Exam Workflow and File Management
Many practical-task errors are not caused by difficult code. They are caused by missed requirements, missing files, poor folder structure, wrong file paths, or rushed submission.
This note gives a repeatable workflow for keeping a practical task under control.
You can use this note even before you understand all the programming details. Its purpose is to keep the task visible and organised so technical errors are easier to find.
A common student story is:
The code worked on the student's computer, but the submitted folder did not run because the template, database, image, or data file was missing.That is not only a programming problem. It is a workflow and file-management problem.
Beginner Mental Model
A lab task is not just a coding task. It is a complete workflow:
task wording -> required files -> working folder -> small tests -> saved checkpoints -> submitted workA good solution must satisfy two conditions:
| Condition | Meaning |
|---|---|
| the program works | the code produces the required behaviour |
| the submission is complete | the marker receives all required files in the expected structure |
A program that works locally but depends on files outside the submitted folder may fail when marked.
First Pass Through the Question
Read the task once for the story, then a second time for requirements.
During the second pass, mark the task wording.
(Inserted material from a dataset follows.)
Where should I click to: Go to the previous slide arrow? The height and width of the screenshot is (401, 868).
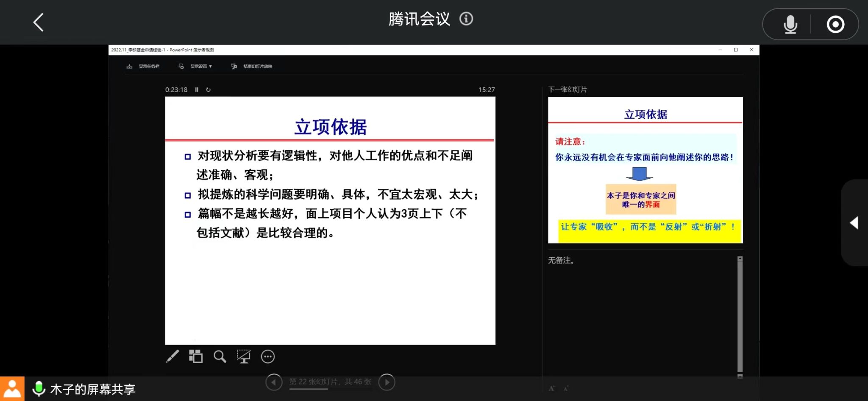click(274, 382)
A simple marking system is useful:
| Mark | Meaning | Example |
|---|---|---|
[I] | input | form field, file input, command-line value, starting data |
[P] | processing | calculation, validation, search, sort, query, update |
[O] | output | printed result, HTML page, table, chart, saved file |
[S] | storage | text file, SQLite database, MongoDB collection |
[V] | validation | required field, range, length, format, type |
[R] | supplied resource | .txt, .csv, .json, .db, starter .py, starter .ipynb, template, image |
[F] | file to submit | .py, .ipynb, .html, .css, .db, image, data file |
If the task has multiple parts, label them. Do not assume later parts are optional.
Requirement Mark-Up Example
Task sentence:
Create a web app that allows users to add a book title and author, stores the data in SQLite, and displays all saved books in a table. Submit app.py, templates/index.html, templates/books.html, static/style.css, and books.db.Marked-up version:
Create a web app that allows users to add [I] a book title and author,
stores [S] the data in SQLite,
and displays [O] all saved books in a table.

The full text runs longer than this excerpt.